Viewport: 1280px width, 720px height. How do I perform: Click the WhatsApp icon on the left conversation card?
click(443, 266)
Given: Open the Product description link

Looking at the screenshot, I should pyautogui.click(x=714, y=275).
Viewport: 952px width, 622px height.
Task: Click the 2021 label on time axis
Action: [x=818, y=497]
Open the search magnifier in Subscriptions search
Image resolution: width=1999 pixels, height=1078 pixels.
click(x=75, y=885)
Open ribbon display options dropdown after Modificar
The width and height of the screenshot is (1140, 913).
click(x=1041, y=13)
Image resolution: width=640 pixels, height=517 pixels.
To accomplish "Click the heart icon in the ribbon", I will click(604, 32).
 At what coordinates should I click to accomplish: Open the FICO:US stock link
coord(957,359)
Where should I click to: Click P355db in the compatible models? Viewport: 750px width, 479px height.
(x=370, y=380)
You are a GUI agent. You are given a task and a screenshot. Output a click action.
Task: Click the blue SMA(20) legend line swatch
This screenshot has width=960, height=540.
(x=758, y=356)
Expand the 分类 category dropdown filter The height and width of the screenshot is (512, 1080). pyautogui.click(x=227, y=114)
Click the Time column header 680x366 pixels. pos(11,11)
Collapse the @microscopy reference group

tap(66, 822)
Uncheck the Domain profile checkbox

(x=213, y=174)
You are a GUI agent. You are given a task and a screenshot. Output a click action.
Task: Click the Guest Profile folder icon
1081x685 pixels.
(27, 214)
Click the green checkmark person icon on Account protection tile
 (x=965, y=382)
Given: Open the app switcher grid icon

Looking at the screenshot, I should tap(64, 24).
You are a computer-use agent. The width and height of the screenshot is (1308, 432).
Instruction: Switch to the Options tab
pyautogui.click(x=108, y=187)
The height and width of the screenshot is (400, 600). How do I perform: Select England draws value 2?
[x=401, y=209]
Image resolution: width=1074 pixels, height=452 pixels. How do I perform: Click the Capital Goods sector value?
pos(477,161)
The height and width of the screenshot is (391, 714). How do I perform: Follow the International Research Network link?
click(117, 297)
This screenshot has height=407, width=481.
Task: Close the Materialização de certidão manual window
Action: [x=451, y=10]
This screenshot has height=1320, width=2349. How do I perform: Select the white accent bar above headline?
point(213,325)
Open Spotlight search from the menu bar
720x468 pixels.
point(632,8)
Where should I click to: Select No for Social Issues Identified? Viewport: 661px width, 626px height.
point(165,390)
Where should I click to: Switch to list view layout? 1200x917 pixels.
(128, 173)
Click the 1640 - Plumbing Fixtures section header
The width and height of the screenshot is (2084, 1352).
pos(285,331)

· · ·

Rewrite all of the items above as a numbered list, one line per entry, leaving out the blank lines.

__RESPONSE__
1. Viewport: 1280px width, 720px height. How do I perform: Click the WhatsApp icon on the left conversation card?
2. click(443, 266)
3. Given: Open the Product description link
4. Looking at the screenshot, I should pyautogui.click(x=714, y=275).
5. Viewport: 952px width, 622px height.
6. Task: Click the 2021 label on time axis
7. Action: [x=818, y=497]
8. Open the search magnifier in Subscriptions search
9. Image resolution: width=1999 pixels, height=1078 pixels.
10. click(x=75, y=885)
11. Open ribbon display options dropdown after Modificar
12. The width and height of the screenshot is (1140, 913).
13. click(x=1041, y=13)
14. Image resolution: width=640 pixels, height=517 pixels.
15. To accomplish "Click the heart icon in the ribbon", I will click(604, 32).
16.  At what coordinates should I click to accomplish: Open the FICO:US stock link
17. coord(957,359)
18. Where should I click to: Click P355db in the compatible models? Viewport: 750px width, 479px height.
19. (x=370, y=380)
20. You are a GUI agent. You are given a task and a screenshot. Output a click action.
21. Task: Click the blue SMA(20) legend line swatch
22. This screenshot has width=960, height=540.
23. (x=758, y=356)
24. Expand the 分类 category dropdown filter The height and width of the screenshot is (512, 1080). pyautogui.click(x=227, y=114)
25. Click the Time column header 680x366 pixels. pos(11,11)
26. Collapse the @microscopy reference group
27. tap(66, 822)
28. Uncheck the Domain profile checkbox
29. (x=213, y=174)
30. You are a GUI agent. You are given a task and a screenshot. Output a click action.
31. Task: Click the Guest Profile folder icon
32. 1081x685 pixels.
33. (27, 214)
34. Click the green checkmark person icon on Account protection tile
35.  (x=965, y=382)
36. Given: Open the app switcher grid icon
37. Looking at the screenshot, I should tap(64, 24).
38. You are a computer-use agent. The width and height of the screenshot is (1308, 432).
39. Instruction: Switch to the Options tab
40. pyautogui.click(x=108, y=187)
41. The height and width of the screenshot is (400, 600). How do I perform: Select England draws value 2?
42. [x=401, y=209]
43. Image resolution: width=1074 pixels, height=452 pixels. How do I perform: Click the Capital Goods sector value?
44. pos(477,161)
45. The height and width of the screenshot is (391, 714). How do I perform: Follow the International Research Network link?
46. click(117, 297)
47. This screenshot has height=407, width=481.
48. Task: Close the Materialização de certidão manual window
49. Action: [x=451, y=10]
50. This screenshot has height=1320, width=2349. How do I perform: Select the white accent bar above headline?
51. point(213,325)
52. Open Spotlight search from the menu bar
53. 720x468 pixels.
54. point(632,8)
55. Where should I click to: Select No for Social Issues Identified? Viewport: 661px width, 626px height.
56. point(165,390)
57. Where should I click to: Switch to list view layout? 1200x917 pixels.
58. (128, 173)
59. Click the 1640 - Plumbing Fixtures section header
60. The width and height of the screenshot is (2084, 1352).
61. pos(285,331)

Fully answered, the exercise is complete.